The SD card comes with the standard NOOBS image on it already. My intention was to wipe that out and install Volumio, but I thought I’d give the standard setup a try, just to see how it worked. To do that, I had to hook the Pi up to a USB keyboard and mouse, and an HDMI monitor. My normal computer monitor doesn’t have HDMI, so I had to use my TV instead. That was a little awkward, since I don’t have a good surface for the mouse close enough to the TV, but I managed. The standard setup is quite easy, and doesn’t require an internet connection. Basically, it just allows you to set a few parameters, then it installs Raspbian Linux onto the SD card. From there, you can use the command line or start a GUI shell. I messed around with that for a while, then unhooked everything, so I could get Volumio installed.

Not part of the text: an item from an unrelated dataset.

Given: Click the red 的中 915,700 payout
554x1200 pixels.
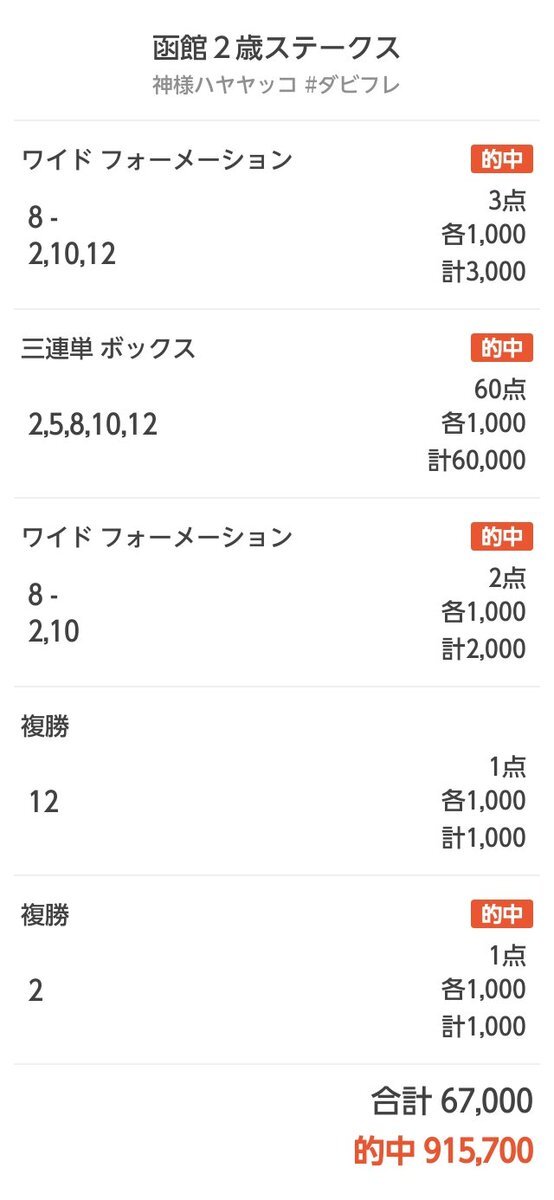Looking at the screenshot, I should click(443, 1151).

To do that, I had to download the Volumio install image, and write it to the MicroSD card. I wasn’t sure if I was going to be able to do that, since I don’t have a MicroSD slot on my PC, but I managed to find a MicroSD to SD adapter in my pile of random memory cards, and used that to get the MicroSD card into my PC. From there, I followed the simple instructions on Volumio’s site, cross-referencing this useful blog post. You can set up Volumio without hooking up a monitor or keyboard. You just need to plug the Pi into a wired Ethernet connection to get the initial setup done. So I did that, and got it set up through the browser interface at volumio.local. I set up my wifi card, then unplugged the Ethernet cable, rebooted, and all was well. To test it, I copied a Paul McCartney album to a USB thumb drive and plugged it in. I also plugged headphones into the audio out jack. Volumio had no trouble seeing the USB drive, and the audio played through the headphones, no problem. The audio quality coming out of the standard output jack isn’t great though. (I also plugged it in to my receiver, to try that out, and it sounds OK there, but still not great.)

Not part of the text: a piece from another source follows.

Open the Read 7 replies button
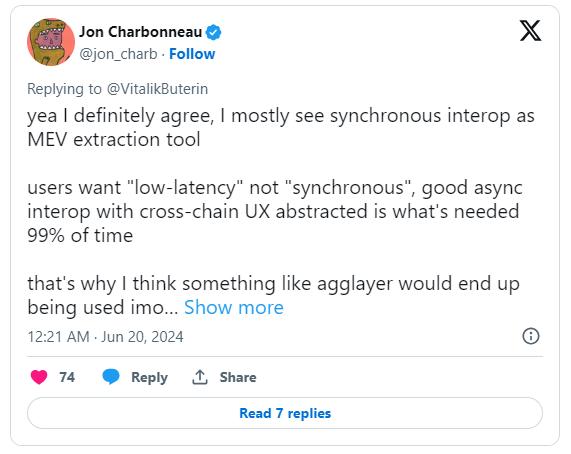The image size is (571, 454). (285, 413)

So I ordered a DAC with RCA output jacks from HiFiBerry this morning. And a new case from them too, since the one from CanaKit isn’t going to work with the DAC on top of the Pi. I’m hopeful that this will give me acceptable sound quality. Between the kit from CanaKit, and the stuff from HiFiBerry, I’ve now spent more than $100 on this project, so I’m going to feel a little stupid if it doesn’t sound at least as good as a $100 CD player.
The next part of the project is going to be figuring out how I want to get my music collection hooked up to the Pi. The USB thumb drive I used for testing was formatted as FAT, so I’m glad to see that I don’t have to use an EXT4 formatted drive, or jump through any hoops to get the Pi to recognize a FAT drive. I had bookmarked a good writeup on dealing with different file systems on the Pi, but I don’t think I’ll need to worry about it. So I should be able to use either a USB thumb drive, or a USB hard drive for my music. The thumb drive would be easier, since I won’t have to worry about power. I have a 32GB thumb drive that I’m not using, but that’s not quite big enough for everything. A 64GB drive would only cost about $20 and would be big enough to fit my main MP3 collection. I also have several USB hard drives gathering dust in my apartment, including a small 120GB drive that would probably be perfect for this. I’m not sure if the Pi would provide enough power for it though, so that could be an issue. So I guess the next part of this project, while I’m waiting for the DAC to get here, will be to experiment with hard drives and thumb drives.